Glossary of rosary terms
Glossary of terms
The world of rosaries speaks several languages at once — Greek, Arabic, Turkish, Sanskrit. This glossary gathers the key words in one place, briefly and precisely. Strand types come first, construction details follow.
Types of strands
Rosary — the general name for a strand of beads run through the fingers for counting, prayer, or calm.
Komboloi (Greek κομπολόι) — Mediterranean secular “worry beads”. They carry no religious meaning and serve relaxation and play. Usually an odd number of beads and a long threading for flipping.
Begleri (Greek μπεγλέρι) — a short variant: 8–16 beads on a cord, split in half. They are flipped between the fingers in quick motions; this is dexterity rather than counting.
Tasbih / misbaha — Islamic prayer beads for dhikr. Tasbih names both the practice of praise and the beads themselves; misbaha is the Arabic name for the instrument.

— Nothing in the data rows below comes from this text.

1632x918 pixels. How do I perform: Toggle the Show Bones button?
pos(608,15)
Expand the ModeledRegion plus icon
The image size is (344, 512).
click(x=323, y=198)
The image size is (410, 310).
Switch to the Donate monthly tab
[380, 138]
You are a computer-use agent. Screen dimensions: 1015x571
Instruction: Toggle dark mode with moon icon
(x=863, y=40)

Typically 33 or 99 beads.
Mala — Buddhist and Hindu beads, classically 108 with a “guru bead”, used for repeating mantras.

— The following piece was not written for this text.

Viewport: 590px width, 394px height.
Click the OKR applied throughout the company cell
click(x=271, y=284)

Catholic rosary — beads with a crucifix, built on decades for the Hail Mary and Our Father prayers.
Vervitsa / lestovka — Orthodox knotted prayer cords for the Jesus Prayer, most often of 100 knots.

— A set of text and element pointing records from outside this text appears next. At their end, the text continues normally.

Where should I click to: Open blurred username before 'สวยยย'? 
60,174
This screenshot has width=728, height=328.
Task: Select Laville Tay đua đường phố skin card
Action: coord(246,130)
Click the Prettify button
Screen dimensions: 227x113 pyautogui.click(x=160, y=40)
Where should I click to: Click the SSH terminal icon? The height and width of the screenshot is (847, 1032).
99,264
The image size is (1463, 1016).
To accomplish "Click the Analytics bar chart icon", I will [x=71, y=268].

Worry beads — the English collective term for secular anti-anxiety strands, chiefly the komboloi.
Parts of the construction
Grain (bead) — a single element run through the fingers.
Imam — the elongated head bead of Islamic strands, joining the cord ends and serving as the starting point of the count.
Head bead — the neutral name for the point where the cord closes.
Guru bead — the special bead of a mala marking the start and end of the circle; one does not cross it but turns the count back.
Threading (tail) — the free length of cord from the head to the tassel, often with small beads; the key element for spinning a komboloi.
Tassel — the bundle of threads at the end, balancing the strand and absorbing momentum during flips.
Separator bead — a large or contrasting grain marking groups for counting by touch.
Shape, finish, and sound
Facet — a flat cut surface on a bead; faceted grains catch the light and sound sharper.
The roll (perebor) — the act of passing the beads through the fingers, and the characteristic sound it makes.
Patina — the noble sheen of age that a material (bone, horn, wood, amber) gains from the hands over years of use.
Schreger pattern — the characteristic cross-hatch of lines on the cross-section of a tusk, by which mammoth and elephant are told apart from imitations.